Logic does not even have the needed symbols. Sibelius, for example, has them as commonly used symbols in the keypad.

I don't have a program that can do everything. I dream of a hybrid between Sibelius 6 and Logic Pro X. But I fear that Sibelius development will only move toward the need of kids at school, and Logic will only go toward the needs of the next wave of hip-grunge music.

Paolo


----------



## joebaggan (Jan 14, 2018)

robgb said:


> Or hiring someone who can read and write notation to do the math. Worked great for Elfman, Berlin and Bart.



Sure, you can hire anyone to do anything, to create your DAW project for you or even write your music. But having a rudimentary music foundation will give you a lot more control over your work.


----------



## robgb (Jan 14, 2018)

joebaggan said:


> Sure, you can hire anyone to do anything, to create your DAW project for you or even write your music. But having a rudimentary music foundation will give you a lot more control over your work.


It's quite possible to have a music foundation without understanding the math. There are plenty of examples out there. Maybe McCartney should hire someone to write his music, since he couldn't read? The statement is ridiculous. I'm not saying that being able to read is a bad thing. I'm simply saying it isn't an absolutely necessary thing. And the control over the work is your ears. Or maybe we should learn to play all the instruments in the orchestra so we have more control over our work... Different strokes for different folks.


----------



## Jeremy Spencer (Jan 15, 2018)

robgb said:


> It's quite possible to have a music foundation without understanding the math. There are plenty of examples out there. Maybe McCartney should hire someone to write his music, since he couldn't read? The statement is ridiculous. I'm not saying that being able to read is a bad thing. I'm simply saying it isn't an absolutely necessary thing. And the control over the work is your ears. Or maybe we should learn to play all the instruments in the orchestra so we have more control over our work... Different strokes for different folks.
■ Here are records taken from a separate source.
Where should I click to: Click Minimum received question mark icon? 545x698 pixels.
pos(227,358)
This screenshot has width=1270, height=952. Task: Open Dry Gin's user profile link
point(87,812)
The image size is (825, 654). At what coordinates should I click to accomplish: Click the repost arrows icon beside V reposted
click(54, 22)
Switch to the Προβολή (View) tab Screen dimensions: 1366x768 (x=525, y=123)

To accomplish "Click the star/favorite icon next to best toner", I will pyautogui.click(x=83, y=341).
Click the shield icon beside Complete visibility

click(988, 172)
I agree. I'm currently taking formal piano lessons, and it has definitely helped my playing skills and music theory. However, I will probably never be a notation-type composer (nor do I really want to). I have had to provide various scores occasionally, but for those situations I simply hired someone and it was quick and painless.


----------



## dcoscina (Jan 15, 2018)

I just started a piece in Cubase using MA3 and some other OT products but I'm finding it exceedingly difficult to develop the piece with Cubase 9 (as good as it is- section changes aren't its forte- DP is much better at handling this stuff). Because I'm composing this movement in a style similar to Shostakovich, playing stuff in is really not feasible so I'm continuing to develop using Sibelius.


----------



## ptram (Apr 28, 2018)

I have a memorable statement for the world!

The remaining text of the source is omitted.